Millions of dollars can be awfully hard to turn away from.
Prized LSU signee Brice Turang signed with the Milwaukee Brewers on Thursday night, the player announced on Twitter. The shortstop was the No. 21 overall selection in last month’s MLB Draft and signed for $3.4 million, according to a source, which is above slot value for where he was picked.
So happy to be a brewer thank you for all the love and support! God bless ❤️ @Brewers pic.twitter.com/XD7zw7SBR3
— brice turang (@BriceCturang) July 6, 2018
Getting Turang to campus was always considered something as a pipe dream for the LSU staff. Many projected Turang as a possible first overall selection at this time last year, and the potential for him playing college ball only became realistic once a relatively pedestrian senior season caused scouts to downgrade the California native on their draft boards.

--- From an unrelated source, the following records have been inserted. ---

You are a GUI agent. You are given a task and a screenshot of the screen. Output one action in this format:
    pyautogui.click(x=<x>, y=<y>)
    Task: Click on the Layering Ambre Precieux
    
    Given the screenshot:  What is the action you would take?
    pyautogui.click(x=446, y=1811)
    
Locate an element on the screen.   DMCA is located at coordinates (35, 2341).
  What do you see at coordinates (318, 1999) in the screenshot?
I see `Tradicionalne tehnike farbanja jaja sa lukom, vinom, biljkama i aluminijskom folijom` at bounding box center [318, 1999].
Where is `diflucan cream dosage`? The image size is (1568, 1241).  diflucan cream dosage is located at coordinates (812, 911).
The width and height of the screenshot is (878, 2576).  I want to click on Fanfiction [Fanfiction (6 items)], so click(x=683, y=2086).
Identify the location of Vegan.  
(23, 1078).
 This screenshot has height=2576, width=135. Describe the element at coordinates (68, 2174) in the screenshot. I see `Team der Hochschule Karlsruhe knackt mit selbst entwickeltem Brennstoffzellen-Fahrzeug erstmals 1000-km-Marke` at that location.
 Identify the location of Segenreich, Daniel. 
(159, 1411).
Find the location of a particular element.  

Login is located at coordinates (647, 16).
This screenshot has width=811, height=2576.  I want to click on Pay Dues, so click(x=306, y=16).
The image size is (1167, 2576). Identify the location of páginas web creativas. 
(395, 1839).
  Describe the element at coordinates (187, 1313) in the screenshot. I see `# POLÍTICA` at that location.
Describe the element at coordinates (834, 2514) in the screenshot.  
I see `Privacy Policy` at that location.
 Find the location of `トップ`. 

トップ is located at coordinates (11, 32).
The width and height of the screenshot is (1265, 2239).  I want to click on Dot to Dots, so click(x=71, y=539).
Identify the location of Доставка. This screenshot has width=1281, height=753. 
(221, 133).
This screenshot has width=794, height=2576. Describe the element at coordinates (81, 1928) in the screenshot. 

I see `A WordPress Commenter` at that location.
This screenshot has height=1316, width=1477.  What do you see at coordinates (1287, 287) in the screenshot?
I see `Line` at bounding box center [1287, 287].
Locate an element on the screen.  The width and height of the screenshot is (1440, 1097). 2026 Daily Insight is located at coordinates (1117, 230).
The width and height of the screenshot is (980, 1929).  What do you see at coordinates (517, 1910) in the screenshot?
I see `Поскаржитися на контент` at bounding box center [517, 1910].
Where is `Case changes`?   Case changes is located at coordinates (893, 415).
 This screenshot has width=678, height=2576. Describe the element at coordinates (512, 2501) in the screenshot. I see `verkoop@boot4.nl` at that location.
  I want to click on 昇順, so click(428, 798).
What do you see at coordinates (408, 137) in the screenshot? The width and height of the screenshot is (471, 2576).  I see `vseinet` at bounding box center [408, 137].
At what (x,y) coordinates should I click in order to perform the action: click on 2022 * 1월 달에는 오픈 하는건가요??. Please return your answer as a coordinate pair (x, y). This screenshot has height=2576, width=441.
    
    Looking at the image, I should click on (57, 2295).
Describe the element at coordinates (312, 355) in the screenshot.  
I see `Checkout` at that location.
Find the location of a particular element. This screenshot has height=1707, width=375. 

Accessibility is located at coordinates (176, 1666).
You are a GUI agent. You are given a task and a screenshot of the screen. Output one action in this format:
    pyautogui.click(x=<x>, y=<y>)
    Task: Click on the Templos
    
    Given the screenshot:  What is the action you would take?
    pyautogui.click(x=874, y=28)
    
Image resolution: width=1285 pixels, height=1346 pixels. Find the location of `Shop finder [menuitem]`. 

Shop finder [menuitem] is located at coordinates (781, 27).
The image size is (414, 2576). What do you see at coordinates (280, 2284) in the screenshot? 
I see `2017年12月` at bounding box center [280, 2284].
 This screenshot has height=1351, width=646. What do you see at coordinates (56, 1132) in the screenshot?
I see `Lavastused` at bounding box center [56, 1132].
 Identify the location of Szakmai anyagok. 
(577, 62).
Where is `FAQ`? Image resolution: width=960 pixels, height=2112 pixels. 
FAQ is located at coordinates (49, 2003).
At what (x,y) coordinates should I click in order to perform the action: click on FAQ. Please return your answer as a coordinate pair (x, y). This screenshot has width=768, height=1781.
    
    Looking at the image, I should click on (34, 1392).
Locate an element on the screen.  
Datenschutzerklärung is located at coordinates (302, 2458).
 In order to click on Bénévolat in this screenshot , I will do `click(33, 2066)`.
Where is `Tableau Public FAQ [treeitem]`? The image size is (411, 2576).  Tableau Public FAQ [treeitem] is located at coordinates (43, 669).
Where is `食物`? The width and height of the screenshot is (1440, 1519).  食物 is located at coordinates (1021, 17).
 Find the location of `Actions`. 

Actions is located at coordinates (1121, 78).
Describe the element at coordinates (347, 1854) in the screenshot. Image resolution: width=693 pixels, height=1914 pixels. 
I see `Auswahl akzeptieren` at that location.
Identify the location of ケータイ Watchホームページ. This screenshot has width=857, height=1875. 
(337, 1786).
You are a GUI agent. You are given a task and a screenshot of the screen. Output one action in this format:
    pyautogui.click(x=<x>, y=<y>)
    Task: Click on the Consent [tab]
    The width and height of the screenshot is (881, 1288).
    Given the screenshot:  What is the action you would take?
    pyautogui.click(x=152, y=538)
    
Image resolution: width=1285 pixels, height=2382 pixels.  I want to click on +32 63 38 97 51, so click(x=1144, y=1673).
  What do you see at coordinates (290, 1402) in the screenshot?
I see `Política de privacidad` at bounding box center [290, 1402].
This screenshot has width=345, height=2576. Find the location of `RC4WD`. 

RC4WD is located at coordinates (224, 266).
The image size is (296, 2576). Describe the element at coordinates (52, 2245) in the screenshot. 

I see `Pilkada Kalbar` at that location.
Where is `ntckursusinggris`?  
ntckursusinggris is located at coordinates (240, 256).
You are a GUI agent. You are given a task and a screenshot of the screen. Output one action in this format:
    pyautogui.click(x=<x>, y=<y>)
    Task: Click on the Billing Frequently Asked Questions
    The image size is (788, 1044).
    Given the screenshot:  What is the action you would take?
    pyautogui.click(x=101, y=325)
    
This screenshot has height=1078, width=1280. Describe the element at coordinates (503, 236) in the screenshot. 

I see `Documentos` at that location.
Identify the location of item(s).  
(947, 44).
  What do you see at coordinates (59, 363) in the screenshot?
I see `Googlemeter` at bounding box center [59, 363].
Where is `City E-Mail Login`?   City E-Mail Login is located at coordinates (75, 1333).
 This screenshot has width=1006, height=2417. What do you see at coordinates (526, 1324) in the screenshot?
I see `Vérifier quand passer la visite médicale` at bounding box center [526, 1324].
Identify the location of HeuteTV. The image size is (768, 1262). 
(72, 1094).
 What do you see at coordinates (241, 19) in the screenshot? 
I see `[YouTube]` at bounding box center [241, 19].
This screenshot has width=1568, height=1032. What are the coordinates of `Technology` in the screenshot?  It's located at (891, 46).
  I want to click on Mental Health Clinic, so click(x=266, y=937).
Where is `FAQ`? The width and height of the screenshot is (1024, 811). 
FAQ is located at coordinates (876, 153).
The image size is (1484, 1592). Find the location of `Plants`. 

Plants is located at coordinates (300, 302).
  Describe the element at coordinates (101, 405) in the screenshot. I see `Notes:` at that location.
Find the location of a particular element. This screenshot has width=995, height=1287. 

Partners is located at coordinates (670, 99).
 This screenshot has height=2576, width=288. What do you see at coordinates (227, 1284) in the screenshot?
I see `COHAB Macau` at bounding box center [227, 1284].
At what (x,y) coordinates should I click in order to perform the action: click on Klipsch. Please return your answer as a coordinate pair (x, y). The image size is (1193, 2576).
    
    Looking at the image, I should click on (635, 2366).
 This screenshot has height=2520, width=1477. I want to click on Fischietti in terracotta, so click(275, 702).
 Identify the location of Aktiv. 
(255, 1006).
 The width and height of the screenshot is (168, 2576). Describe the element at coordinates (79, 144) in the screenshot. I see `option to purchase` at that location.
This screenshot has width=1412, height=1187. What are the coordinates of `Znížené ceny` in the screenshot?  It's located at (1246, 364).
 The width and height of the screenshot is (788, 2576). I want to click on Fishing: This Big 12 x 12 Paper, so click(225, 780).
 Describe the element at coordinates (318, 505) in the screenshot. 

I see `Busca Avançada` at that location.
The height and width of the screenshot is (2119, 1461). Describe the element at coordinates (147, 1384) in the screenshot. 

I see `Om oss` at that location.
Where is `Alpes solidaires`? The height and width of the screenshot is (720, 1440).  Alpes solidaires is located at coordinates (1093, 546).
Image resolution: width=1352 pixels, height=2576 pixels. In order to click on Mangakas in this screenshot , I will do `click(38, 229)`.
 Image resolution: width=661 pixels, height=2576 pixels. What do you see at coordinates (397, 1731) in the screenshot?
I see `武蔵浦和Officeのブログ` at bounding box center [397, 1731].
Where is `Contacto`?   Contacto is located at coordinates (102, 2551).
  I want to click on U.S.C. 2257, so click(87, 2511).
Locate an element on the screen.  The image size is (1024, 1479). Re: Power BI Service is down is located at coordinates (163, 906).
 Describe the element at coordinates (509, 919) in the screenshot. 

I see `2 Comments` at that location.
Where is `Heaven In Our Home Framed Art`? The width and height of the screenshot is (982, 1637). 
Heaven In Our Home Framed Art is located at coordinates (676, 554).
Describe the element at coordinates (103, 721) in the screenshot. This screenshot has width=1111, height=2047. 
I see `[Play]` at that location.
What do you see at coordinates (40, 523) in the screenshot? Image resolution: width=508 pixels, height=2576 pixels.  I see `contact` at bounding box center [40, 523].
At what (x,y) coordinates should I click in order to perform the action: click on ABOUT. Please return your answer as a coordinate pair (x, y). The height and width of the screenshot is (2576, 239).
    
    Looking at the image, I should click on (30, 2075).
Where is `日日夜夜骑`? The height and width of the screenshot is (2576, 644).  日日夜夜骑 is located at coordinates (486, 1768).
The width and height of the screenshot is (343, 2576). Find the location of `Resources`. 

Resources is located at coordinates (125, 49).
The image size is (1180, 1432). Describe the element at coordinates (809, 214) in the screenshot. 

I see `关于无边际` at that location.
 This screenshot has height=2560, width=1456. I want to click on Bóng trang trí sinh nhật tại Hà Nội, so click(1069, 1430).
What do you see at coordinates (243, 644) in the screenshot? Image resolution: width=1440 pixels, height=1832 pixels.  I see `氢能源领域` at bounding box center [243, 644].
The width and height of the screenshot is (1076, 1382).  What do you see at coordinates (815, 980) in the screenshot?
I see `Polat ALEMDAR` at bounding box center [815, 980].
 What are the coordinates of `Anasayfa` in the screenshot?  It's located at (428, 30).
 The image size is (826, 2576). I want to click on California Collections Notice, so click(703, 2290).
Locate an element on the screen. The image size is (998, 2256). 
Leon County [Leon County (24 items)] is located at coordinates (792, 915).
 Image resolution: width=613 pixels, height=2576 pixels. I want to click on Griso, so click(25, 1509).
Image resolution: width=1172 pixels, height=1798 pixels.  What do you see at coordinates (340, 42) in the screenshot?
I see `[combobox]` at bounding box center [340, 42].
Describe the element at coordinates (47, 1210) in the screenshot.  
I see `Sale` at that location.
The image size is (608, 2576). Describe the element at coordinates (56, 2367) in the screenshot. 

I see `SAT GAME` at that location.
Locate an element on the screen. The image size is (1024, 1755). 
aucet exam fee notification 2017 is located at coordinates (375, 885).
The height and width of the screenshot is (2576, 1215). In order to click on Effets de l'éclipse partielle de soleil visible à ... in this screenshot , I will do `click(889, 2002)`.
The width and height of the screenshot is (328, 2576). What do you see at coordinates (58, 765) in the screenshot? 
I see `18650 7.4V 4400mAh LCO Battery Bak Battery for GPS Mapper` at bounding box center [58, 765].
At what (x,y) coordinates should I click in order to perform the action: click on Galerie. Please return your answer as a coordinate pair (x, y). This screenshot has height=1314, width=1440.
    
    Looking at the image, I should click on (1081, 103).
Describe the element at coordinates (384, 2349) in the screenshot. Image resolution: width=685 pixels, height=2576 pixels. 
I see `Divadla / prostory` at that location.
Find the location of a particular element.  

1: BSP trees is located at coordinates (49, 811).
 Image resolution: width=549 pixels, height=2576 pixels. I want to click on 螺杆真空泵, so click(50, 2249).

The deadline for MLB draft picks to sign professionally is Friday, July 6 at 5 p.m. ET. No other players with LSU ties are expected to sign between now and then, meaning Turang, outfielder Elijah Cabell, who LSU released from a National Letter of Intent, and pitcher Levi Kelly are the only signees lost to the professional ranks.
Even without Turang, staffers are bullish about a recruiting class that LSU coach Paul Mainieri said could finish as the best in the country.
“A lot of things worked in our favor this year, so our class is going to be intact,” Mainieri told reporters in June. “Personally, I think it’s the No. 1 class in the country. I don’t know if it’s going to be rated that way, but I wouldn’t trade our class for anybody. And if Brice Turang ends up coming to school, it’ll be a class for the ages.”
Now that Turang is no longer in play, LSU’s priority must shift to ensuring that Josh Smith is fully recovered from the back injury that cost him nearly all of his sophomore season. As of mid June, Smith was hitting and working out without any pain in his back, although he was scheduled to undergo further testing.
“He still remains the most critical factor for our season next year,” Mainieri said in June.
If healthy, Smith can step back in as LSU’s starting shortstop. If not, Hal Hughes represents an experienced, defensive-minded option after starting in Smith’s stead as a true freshman. Incoming freshmen Drew Bianco and Gavin Dugas could also find their way into the mix.